**SCHRIFTLICHE AUFGABEN**:
• A. Wie viele Arbeitsplätze stellen die bestehenden Produktionsbetriebe in Wien laut dem Text zur Wiener Wirtschaft?
• B. Schreib alle Einträge unten Zeile für Zeile genau ab, lass dabei aber die Bilder weg.

**TEXT ZUM LESEN**:
-------
Mit 8150 Unternehmen fanden im vergangenen Jahr 22 Prozent aller österreichischen Neugründungen in Wien statt. Dem stehen jedoch mit 1667 Schließungen 30,7 Prozent aller Insolvenzen gegenüber. Neben der stärkeren Förderung von Klein- und Mittelbetrieben, der Schaffung von Tourismuszonen oder Bürokratieabbau sieht die WKW die Ansiedlung von Produktionsbetrieben in Wien als entscheidenden Faktor zur Ankurbelung des Wirtschaftswachstums. Die bestehenden Produktionsbetriebe der Hauptstadt stellen bereits 140.000 Arbeitsplätze und generieren direkte Wertschöpfung von 11,7 Milliarden Euro, heißt es seitens der WKW. Auch Start-ups werden als ein wichtiger Wachstumsmotor angeführt. "Hier muss noch viel mehr getan werden." Die Politik sei hier gefordert, da man in diesem Bereich noch am Anfang stehe.
-------
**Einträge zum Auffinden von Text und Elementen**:
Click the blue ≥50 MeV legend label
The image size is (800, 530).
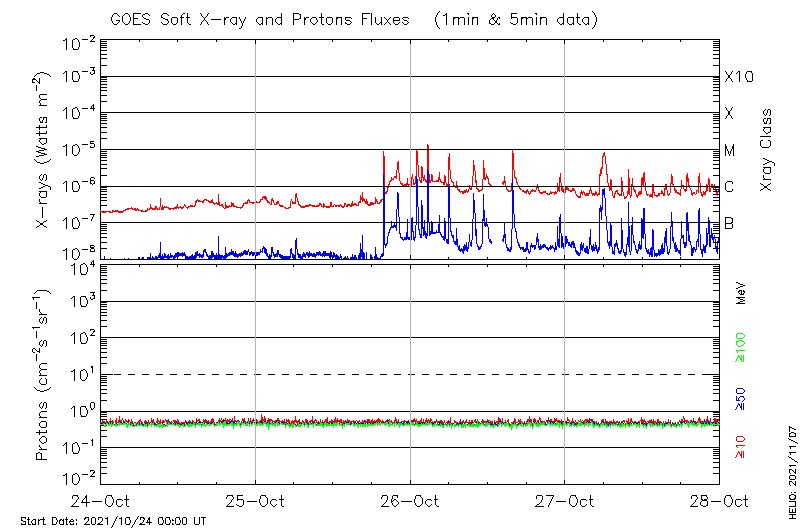pyautogui.click(x=742, y=399)
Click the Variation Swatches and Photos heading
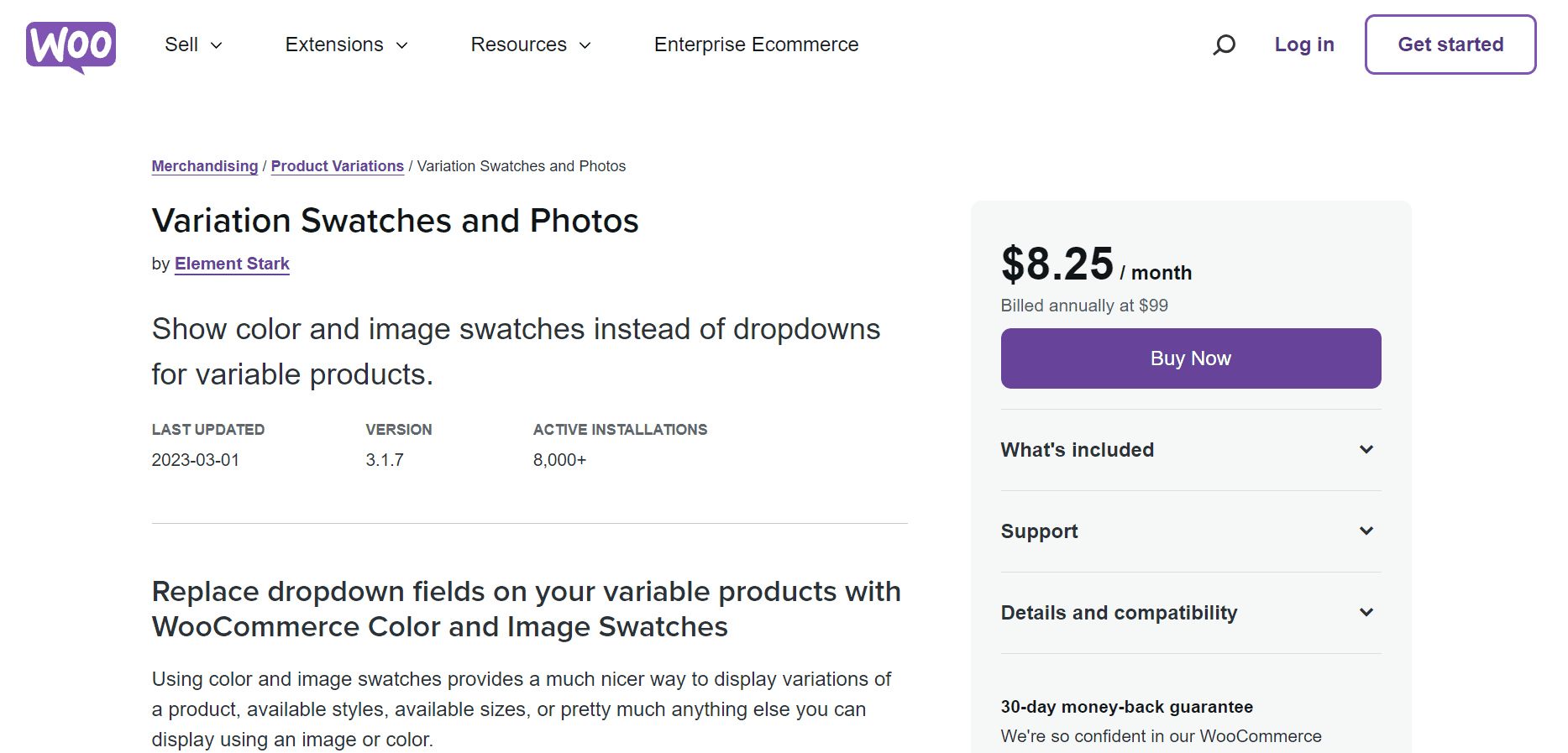This screenshot has height=753, width=1568. (395, 221)
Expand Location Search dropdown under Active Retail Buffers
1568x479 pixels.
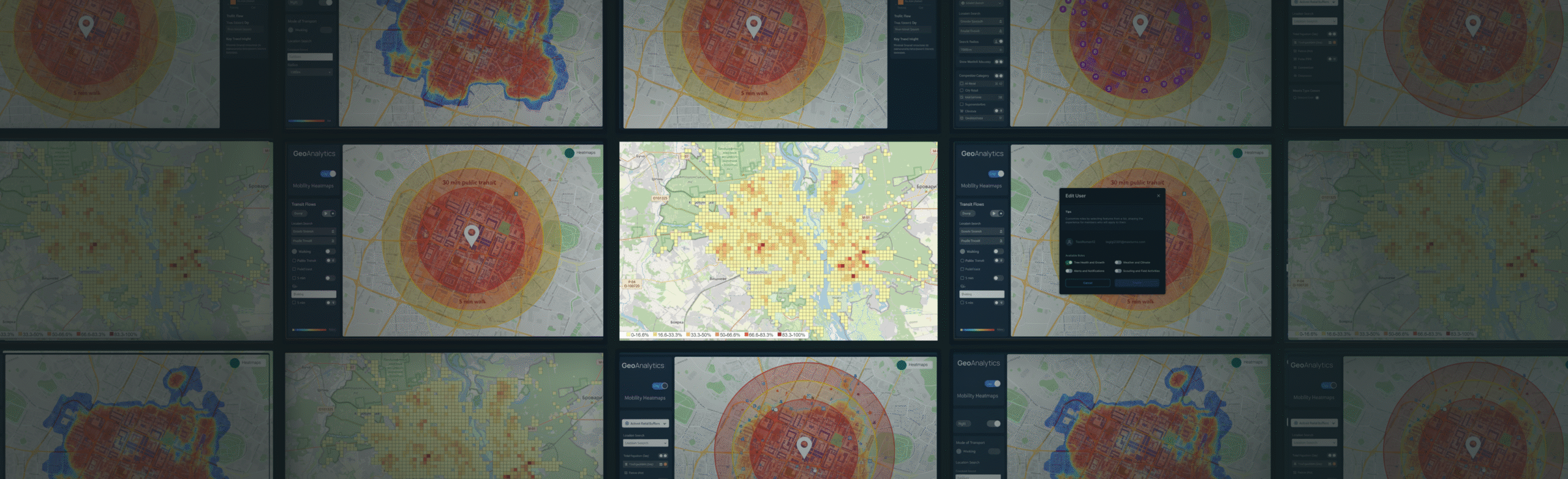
-------
**VOLLSTÄNDIGE ANTWORTEN**:
• A. 140.000 Arbeitsplätze.

• B.
Click the blue ≥50 MeV legend label
The image size is (800, 530).
pyautogui.click(x=742, y=399)
Click the Variation Swatches and Photos heading
This screenshot has height=753, width=1568. (395, 221)
Expand Location Search dropdown under Active Retail Buffers
1568x479 pixels.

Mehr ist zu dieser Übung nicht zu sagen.